### [Action item]
Each record is to be written out exactly as it appears.

-----

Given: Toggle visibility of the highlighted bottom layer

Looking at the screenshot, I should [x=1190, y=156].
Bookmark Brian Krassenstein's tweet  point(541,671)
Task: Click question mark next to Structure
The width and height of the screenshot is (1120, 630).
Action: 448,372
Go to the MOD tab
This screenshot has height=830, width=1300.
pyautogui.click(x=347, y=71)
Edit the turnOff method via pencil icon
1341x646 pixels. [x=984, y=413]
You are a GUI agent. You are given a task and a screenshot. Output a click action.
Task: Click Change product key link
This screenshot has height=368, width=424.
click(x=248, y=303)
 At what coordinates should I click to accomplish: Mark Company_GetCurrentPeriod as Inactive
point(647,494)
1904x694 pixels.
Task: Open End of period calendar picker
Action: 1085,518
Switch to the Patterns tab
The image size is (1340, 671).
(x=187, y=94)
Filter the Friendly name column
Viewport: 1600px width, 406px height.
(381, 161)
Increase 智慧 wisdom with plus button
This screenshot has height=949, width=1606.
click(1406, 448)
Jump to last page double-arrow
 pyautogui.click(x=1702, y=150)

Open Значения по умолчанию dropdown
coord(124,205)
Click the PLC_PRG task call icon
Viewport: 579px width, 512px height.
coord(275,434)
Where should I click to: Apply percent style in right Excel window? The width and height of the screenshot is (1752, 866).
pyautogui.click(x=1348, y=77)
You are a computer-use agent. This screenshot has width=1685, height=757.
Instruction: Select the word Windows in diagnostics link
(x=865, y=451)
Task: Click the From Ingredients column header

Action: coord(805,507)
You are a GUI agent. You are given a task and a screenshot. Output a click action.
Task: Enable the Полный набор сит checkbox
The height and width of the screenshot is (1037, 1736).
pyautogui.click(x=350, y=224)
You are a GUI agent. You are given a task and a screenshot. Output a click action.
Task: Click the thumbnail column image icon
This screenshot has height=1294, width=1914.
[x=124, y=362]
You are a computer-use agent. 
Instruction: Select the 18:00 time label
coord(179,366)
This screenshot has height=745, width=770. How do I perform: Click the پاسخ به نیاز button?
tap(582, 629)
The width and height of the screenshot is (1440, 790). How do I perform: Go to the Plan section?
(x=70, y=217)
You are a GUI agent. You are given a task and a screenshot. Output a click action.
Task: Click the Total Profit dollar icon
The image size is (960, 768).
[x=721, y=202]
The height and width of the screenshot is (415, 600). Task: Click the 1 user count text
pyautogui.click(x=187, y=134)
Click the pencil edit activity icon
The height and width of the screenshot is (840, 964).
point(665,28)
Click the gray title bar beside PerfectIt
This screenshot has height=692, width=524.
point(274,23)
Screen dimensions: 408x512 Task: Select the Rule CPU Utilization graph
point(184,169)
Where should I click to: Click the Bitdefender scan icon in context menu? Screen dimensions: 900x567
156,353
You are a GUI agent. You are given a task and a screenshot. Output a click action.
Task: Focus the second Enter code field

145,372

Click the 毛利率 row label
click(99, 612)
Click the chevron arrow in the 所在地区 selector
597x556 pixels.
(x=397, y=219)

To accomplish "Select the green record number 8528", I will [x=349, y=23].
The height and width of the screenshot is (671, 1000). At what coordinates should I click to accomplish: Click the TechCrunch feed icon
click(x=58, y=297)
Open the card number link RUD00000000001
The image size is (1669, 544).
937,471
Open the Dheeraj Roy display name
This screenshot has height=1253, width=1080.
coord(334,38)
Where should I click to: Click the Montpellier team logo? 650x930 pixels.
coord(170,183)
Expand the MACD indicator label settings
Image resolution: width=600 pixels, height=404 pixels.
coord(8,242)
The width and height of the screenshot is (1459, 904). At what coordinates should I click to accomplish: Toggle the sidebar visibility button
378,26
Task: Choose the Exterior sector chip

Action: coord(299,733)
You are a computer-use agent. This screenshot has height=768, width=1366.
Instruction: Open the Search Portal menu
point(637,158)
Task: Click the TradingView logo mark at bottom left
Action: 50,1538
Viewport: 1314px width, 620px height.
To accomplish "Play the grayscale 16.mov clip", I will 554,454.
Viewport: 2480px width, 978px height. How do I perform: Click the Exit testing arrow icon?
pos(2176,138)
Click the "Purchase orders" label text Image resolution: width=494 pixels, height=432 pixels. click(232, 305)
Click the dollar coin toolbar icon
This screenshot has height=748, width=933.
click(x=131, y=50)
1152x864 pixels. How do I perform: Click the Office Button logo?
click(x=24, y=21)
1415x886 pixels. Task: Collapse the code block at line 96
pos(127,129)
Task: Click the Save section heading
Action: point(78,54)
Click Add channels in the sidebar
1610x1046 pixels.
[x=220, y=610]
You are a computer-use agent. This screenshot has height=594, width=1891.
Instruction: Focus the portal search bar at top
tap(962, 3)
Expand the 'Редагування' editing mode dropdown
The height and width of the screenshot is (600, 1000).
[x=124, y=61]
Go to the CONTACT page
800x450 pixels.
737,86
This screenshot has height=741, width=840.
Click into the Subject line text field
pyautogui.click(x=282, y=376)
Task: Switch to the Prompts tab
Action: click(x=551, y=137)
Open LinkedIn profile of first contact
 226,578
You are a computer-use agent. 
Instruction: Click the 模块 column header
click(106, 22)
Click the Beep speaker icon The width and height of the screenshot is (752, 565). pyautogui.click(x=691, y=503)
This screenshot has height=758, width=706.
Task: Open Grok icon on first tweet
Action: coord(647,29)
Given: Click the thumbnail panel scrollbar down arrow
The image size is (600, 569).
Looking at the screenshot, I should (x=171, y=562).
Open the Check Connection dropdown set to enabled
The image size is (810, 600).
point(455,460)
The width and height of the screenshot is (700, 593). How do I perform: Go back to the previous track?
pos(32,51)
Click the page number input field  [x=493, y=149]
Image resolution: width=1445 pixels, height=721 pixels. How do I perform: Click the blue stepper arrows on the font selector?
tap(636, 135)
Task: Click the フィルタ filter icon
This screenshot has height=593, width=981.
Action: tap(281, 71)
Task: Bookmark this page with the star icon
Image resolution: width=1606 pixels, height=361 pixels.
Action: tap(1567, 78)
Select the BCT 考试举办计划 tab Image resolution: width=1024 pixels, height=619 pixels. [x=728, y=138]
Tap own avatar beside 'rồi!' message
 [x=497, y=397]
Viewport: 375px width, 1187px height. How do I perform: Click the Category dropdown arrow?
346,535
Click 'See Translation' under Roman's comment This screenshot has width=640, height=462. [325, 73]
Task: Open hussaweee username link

-----

### [Response to this exercise]
Given: Toggle visibility of the highlighted bottom layer

Looking at the screenshot, I should [x=1190, y=156].
Bookmark Brian Krassenstein's tweet  point(541,671)
Task: Click question mark next to Structure
The width and height of the screenshot is (1120, 630).
Action: 448,372
Go to the MOD tab
This screenshot has height=830, width=1300.
pyautogui.click(x=347, y=71)
Edit the turnOff method via pencil icon
1341x646 pixels. [x=984, y=413]
You are a GUI agent. You are given a task and a screenshot. Output a click action.
Task: Click Change product key link
This screenshot has height=368, width=424.
click(x=248, y=303)
 At what coordinates should I click to accomplish: Mark Company_GetCurrentPeriod as Inactive
point(647,494)
1904x694 pixels.
Task: Open End of period calendar picker
Action: 1085,518
Switch to the Patterns tab
The image size is (1340, 671).
(x=187, y=94)
Filter the Friendly name column
Viewport: 1600px width, 406px height.
(381, 161)
Increase 智慧 wisdom with plus button
This screenshot has height=949, width=1606.
click(1406, 448)
Jump to last page double-arrow
 pyautogui.click(x=1702, y=150)

Open Значения по умолчанию dropdown
coord(124,205)
Click the PLC_PRG task call icon
Viewport: 579px width, 512px height.
coord(275,434)
Where should I click to: Apply percent style in right Excel window? The width and height of the screenshot is (1752, 866).
pyautogui.click(x=1348, y=77)
You are a computer-use agent. This screenshot has width=1685, height=757.
Instruction: Select the word Windows in diagnostics link
(x=865, y=451)
Task: Click the From Ingredients column header

Action: coord(805,507)
You are a GUI agent. You are given a task and a screenshot. Output a click action.
Task: Enable the Полный набор сит checkbox
The height and width of the screenshot is (1037, 1736).
pyautogui.click(x=350, y=224)
You are a GUI agent. You are given a task and a screenshot. Output a click action.
Task: Click the thumbnail column image icon
This screenshot has height=1294, width=1914.
[x=124, y=362]
You are a computer-use agent. 
Instruction: Select the 18:00 time label
coord(179,366)
This screenshot has height=745, width=770. How do I perform: Click the پاسخ به نیاز button?
tap(582, 629)
The width and height of the screenshot is (1440, 790). How do I perform: Go to the Plan section?
(x=70, y=217)
You are a GUI agent. You are given a task and a screenshot. Output a click action.
Task: Click the Total Profit dollar icon
The image size is (960, 768).
[x=721, y=202]
The height and width of the screenshot is (415, 600). Task: Click the 1 user count text
pyautogui.click(x=187, y=134)
Click the pencil edit activity icon
The height and width of the screenshot is (840, 964).
point(665,28)
Click the gray title bar beside PerfectIt
This screenshot has height=692, width=524.
point(274,23)
Screen dimensions: 408x512 Task: Select the Rule CPU Utilization graph
point(184,169)
Where should I click to: Click the Bitdefender scan icon in context menu? Screen dimensions: 900x567
156,353
You are a GUI agent. You are given a task and a screenshot. Output a click action.
Task: Focus the second Enter code field

145,372

Click the 毛利率 row label
click(99, 612)
Click the chevron arrow in the 所在地区 selector
597x556 pixels.
(x=397, y=219)

To accomplish "Select the green record number 8528", I will [x=349, y=23].
The height and width of the screenshot is (671, 1000). At what coordinates should I click to accomplish: Click the TechCrunch feed icon
click(x=58, y=297)
Open the card number link RUD00000000001
The image size is (1669, 544).
937,471
Open the Dheeraj Roy display name
This screenshot has height=1253, width=1080.
coord(334,38)
Where should I click to: Click the Montpellier team logo? 650x930 pixels.
coord(170,183)
Expand the MACD indicator label settings
Image resolution: width=600 pixels, height=404 pixels.
coord(8,242)
The width and height of the screenshot is (1459, 904). At what coordinates should I click to accomplish: Toggle the sidebar visibility button
378,26
Task: Choose the Exterior sector chip

Action: coord(299,733)
You are a computer-use agent. This screenshot has height=768, width=1366.
Instruction: Open the Search Portal menu
point(637,158)
Task: Click the TradingView logo mark at bottom left
Action: 50,1538
Viewport: 1314px width, 620px height.
To accomplish "Play the grayscale 16.mov clip", I will 554,454.
Viewport: 2480px width, 978px height. How do I perform: Click the Exit testing arrow icon?
pos(2176,138)
Click the "Purchase orders" label text Image resolution: width=494 pixels, height=432 pixels. click(232, 305)
Click the dollar coin toolbar icon
This screenshot has height=748, width=933.
click(x=131, y=50)
1152x864 pixels. How do I perform: Click the Office Button logo?
click(x=24, y=21)
1415x886 pixels. Task: Collapse the code block at line 96
pos(127,129)
Task: Click the Save section heading
Action: point(78,54)
Click Add channels in the sidebar
1610x1046 pixels.
[x=220, y=610]
You are a computer-use agent. This screenshot has height=594, width=1891.
Instruction: Focus the portal search bar at top
tap(962, 3)
Expand the 'Редагування' editing mode dropdown
The height and width of the screenshot is (600, 1000).
[x=124, y=61]
Go to the CONTACT page
800x450 pixels.
737,86
This screenshot has height=741, width=840.
Click into the Subject line text field
pyautogui.click(x=282, y=376)
Task: Switch to the Prompts tab
Action: click(x=551, y=137)
Open LinkedIn profile of first contact
 226,578
You are a computer-use agent. 
Instruction: Click the 模块 column header
click(106, 22)
Click the Beep speaker icon The width and height of the screenshot is (752, 565). pyautogui.click(x=691, y=503)
This screenshot has height=758, width=706.
Task: Open Grok icon on first tweet
Action: coord(647,29)
Given: Click the thumbnail panel scrollbar down arrow
The image size is (600, 569).
Looking at the screenshot, I should (x=171, y=562).
Open the Check Connection dropdown set to enabled
The image size is (810, 600).
point(455,460)
The width and height of the screenshot is (700, 593). How do I perform: Go back to the previous track?
pos(32,51)
Click the page number input field  [x=493, y=149]
Image resolution: width=1445 pixels, height=721 pixels. How do I perform: Click the blue stepper arrows on the font selector?
tap(636, 135)
Task: Click the フィルタ filter icon
This screenshot has height=593, width=981.
Action: tap(281, 71)
Task: Bookmark this page with the star icon
Image resolution: width=1606 pixels, height=361 pixels.
Action: tap(1567, 78)
Select the BCT 考试举办计划 tab Image resolution: width=1024 pixels, height=619 pixels. [x=728, y=138]
Tap own avatar beside 'rồi!' message
 [x=497, y=397]
Viewport: 375px width, 1187px height. How do I perform: Click the Category dropdown arrow?
346,535
Click 'See Translation' under Roman's comment This screenshot has width=640, height=462. [325, 73]
Task: Open hussaweee username link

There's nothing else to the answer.